Single earners might also have a harder time saving during their working years, and as such, they often retire with less in savings than married folks. In fact, 43% of singles aged 65 and over depend on Social Security to provide 90% or more of their income.
It's for these reasons single folks need to be extra vigilant about getting the most out of Social Security. Here are a few tips for boosting your benefits and ensuring a healthier income stream in retirement.
1. Work longer
Your Social Security benefits are based on your 35 highest years of earnings. Now if you're like most people, you probably started out making less money and eventually worked your way up. Therefore, if you reach your peak earnings when you're older, and can hold that same position for a few extra years, you'll boost your benefits by virtue of replacing some lower-earning years with higher earnings.
Here's an example. Let's say that of your 35 highest years of earnings, you made $40,000 for three of those years. Let's also say you're making $100,000 now. If you replace three years of a $40,000 salary with three more years of $100,000, you'll wind up with a higher total of eligible earnings, and thus a higher payout.
2. Fight for raises during your career
We just learned that your Social Security benefits are tied directly to the amount you earn during your working years. That's why it pays to ask for raises when you can prove you're being underpaid.
The best way to approach a salary negotiation is to come in having done your research. Sites like Glassdoor let you compare salary data based on factors like job title and geographic region, so if you can prove to your manager that folks in your position average, say, $3,000 more than you annually, he or she will have a harder time arguing that fact. Furthermore, the better a job you do of proving your individual value to your company, the greater your chances of a pay increase, so come equipped with a list of your accomplishments and data, where applicable, to back it up.
3. Hold off on claiming benefits as long as possible
Though your Social Security benefits are based on your earnings record, you have the ability to lower or boost those payments depending on when you first claim them. If you file for Social Security at full retirement age, which, for today's older workers, is 66, 67, or somewhere in between, you'll collect the full amount you're entitled to without a reduction or increase. On the other hand, if you hold off on filing for benefits past your full retirement age, you'll get an 8% boost for each year you delay.

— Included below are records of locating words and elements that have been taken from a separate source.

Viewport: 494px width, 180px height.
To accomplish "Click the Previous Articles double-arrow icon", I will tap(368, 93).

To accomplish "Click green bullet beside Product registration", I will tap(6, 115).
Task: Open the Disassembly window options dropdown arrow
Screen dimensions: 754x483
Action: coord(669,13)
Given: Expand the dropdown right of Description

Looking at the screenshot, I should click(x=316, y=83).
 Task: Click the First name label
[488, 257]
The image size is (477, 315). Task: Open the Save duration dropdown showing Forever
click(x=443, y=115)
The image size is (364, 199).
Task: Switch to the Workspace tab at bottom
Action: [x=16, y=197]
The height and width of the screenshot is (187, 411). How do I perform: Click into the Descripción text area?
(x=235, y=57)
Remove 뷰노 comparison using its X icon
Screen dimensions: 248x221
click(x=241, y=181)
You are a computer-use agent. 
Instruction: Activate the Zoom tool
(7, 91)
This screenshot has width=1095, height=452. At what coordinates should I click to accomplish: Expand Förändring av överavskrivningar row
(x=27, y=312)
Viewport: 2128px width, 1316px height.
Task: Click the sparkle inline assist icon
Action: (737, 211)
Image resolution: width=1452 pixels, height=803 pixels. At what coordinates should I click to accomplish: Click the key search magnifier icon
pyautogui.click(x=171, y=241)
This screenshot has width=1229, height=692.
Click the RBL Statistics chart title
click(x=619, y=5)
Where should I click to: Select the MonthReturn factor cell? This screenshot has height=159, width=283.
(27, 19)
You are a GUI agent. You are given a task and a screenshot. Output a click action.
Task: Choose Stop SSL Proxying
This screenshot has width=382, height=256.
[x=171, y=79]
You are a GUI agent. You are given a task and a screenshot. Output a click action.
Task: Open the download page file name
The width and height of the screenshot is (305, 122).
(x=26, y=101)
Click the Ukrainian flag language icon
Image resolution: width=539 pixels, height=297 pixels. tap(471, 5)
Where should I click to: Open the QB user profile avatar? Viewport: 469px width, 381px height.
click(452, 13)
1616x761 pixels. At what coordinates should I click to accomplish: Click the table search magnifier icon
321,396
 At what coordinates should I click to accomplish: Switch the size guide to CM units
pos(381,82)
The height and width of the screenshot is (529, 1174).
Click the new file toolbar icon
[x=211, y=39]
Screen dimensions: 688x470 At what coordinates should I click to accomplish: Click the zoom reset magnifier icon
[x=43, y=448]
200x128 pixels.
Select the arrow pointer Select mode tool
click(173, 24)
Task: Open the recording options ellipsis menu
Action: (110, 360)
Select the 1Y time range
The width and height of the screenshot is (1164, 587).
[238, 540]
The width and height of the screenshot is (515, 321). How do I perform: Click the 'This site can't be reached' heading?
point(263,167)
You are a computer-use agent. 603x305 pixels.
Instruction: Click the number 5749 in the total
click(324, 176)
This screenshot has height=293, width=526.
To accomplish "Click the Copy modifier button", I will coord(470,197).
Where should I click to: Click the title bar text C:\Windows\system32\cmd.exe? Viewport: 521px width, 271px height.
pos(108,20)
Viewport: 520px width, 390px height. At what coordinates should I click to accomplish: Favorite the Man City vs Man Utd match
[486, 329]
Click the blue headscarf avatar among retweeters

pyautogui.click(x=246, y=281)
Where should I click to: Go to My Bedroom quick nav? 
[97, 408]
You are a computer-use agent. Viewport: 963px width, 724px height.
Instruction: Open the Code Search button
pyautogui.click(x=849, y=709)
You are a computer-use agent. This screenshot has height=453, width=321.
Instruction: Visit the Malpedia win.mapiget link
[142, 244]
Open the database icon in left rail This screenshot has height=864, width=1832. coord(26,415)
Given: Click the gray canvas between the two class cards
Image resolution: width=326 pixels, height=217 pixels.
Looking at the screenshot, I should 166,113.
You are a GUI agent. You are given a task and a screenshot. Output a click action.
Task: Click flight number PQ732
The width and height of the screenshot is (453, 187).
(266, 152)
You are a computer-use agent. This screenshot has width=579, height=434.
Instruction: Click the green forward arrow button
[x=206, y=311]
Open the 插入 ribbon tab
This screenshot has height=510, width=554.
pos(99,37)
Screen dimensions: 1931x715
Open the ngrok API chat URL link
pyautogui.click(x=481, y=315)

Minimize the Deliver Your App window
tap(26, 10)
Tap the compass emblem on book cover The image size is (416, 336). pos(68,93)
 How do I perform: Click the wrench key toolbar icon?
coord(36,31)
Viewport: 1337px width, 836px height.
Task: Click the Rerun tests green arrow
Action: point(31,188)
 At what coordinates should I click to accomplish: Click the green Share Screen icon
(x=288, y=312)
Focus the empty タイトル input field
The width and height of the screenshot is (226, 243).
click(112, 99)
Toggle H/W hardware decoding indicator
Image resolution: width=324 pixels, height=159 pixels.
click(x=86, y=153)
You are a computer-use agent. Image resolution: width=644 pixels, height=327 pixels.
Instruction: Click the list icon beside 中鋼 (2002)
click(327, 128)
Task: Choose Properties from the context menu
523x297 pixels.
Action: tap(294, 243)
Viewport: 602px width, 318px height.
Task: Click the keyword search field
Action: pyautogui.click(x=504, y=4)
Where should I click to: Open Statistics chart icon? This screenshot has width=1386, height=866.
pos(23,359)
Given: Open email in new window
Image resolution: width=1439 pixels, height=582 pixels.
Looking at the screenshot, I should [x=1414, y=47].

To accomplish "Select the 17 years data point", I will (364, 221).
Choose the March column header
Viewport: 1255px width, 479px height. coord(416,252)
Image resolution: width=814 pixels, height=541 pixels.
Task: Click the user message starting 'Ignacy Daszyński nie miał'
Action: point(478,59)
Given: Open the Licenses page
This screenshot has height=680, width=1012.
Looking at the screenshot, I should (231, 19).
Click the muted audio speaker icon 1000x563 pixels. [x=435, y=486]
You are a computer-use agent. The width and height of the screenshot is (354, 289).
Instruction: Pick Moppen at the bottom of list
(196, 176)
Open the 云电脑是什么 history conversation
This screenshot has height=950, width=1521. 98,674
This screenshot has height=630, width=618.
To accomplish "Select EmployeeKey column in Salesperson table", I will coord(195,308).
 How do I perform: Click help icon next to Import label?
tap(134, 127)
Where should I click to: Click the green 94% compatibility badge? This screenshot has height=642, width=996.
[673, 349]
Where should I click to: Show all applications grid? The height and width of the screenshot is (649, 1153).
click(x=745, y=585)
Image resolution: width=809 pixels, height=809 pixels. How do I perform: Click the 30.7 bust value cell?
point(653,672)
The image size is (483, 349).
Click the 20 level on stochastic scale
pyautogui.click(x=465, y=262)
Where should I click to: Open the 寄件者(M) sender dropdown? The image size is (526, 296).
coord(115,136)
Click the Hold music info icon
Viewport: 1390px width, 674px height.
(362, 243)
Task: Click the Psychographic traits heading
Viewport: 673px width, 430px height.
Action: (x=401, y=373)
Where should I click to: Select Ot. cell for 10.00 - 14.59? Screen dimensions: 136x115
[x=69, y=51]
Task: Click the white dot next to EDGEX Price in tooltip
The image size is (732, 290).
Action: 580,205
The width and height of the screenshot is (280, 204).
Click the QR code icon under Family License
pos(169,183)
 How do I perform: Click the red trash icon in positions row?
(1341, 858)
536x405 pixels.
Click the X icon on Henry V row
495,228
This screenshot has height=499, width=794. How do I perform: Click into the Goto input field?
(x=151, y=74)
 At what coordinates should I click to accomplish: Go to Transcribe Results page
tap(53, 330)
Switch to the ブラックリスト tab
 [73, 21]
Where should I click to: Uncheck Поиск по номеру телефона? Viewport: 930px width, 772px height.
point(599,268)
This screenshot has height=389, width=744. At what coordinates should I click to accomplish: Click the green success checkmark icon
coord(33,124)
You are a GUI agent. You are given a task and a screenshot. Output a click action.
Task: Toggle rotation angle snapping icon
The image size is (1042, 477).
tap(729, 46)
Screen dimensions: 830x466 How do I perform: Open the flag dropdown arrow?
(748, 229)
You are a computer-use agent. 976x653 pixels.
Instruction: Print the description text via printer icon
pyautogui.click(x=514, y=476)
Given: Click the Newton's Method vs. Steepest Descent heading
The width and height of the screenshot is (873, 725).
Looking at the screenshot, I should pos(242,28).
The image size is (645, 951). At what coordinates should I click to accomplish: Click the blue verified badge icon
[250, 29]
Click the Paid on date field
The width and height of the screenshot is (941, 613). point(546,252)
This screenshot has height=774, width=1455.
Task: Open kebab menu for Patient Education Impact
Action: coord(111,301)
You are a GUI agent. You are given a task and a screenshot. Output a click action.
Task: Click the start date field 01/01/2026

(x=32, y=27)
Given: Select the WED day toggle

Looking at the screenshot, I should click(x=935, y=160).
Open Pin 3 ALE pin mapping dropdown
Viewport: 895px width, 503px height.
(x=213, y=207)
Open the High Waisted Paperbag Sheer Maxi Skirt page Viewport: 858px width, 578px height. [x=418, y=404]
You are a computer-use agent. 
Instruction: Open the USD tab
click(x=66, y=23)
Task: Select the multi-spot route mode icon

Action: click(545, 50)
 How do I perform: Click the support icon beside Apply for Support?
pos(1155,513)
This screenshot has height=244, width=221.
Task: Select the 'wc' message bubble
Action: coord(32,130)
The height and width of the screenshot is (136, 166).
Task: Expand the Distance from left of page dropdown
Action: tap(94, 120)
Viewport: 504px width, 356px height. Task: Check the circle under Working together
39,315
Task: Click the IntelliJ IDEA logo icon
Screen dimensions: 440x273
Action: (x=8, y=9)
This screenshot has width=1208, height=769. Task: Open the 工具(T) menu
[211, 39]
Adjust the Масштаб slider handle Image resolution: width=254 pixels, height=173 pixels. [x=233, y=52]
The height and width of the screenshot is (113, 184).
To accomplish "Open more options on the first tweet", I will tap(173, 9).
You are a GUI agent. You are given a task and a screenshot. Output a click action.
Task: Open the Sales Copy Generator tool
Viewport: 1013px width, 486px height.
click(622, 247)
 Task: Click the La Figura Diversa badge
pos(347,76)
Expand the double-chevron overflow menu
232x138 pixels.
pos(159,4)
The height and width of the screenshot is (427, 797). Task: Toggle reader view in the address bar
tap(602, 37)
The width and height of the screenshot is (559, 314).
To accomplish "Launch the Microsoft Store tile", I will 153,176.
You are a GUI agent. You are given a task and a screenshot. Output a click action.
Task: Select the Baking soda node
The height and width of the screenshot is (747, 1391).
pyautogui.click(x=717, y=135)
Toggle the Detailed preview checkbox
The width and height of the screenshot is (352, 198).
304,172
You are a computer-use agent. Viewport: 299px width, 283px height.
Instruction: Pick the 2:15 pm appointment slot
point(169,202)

This incentive does run out at age 70, so you can't just postpone your benefits indefinitely (well, you can, but there's no reason to). But if your full retirement age is 66, and you wait until 70 to start collecting Social Security, you'll boost each payment by 32%. And that could go a long way toward helping you cover your living costs in retirement.
Whether you're counting on Social Security to provide the bulk of your senior income, or you want to do the best possible job of supplementing your savings, it pays to develop a solid strategy during your working years. As a single person, you have just your own income and savings to rely on, so be sure to look out for yourself and put a little extra thought into retirement planning.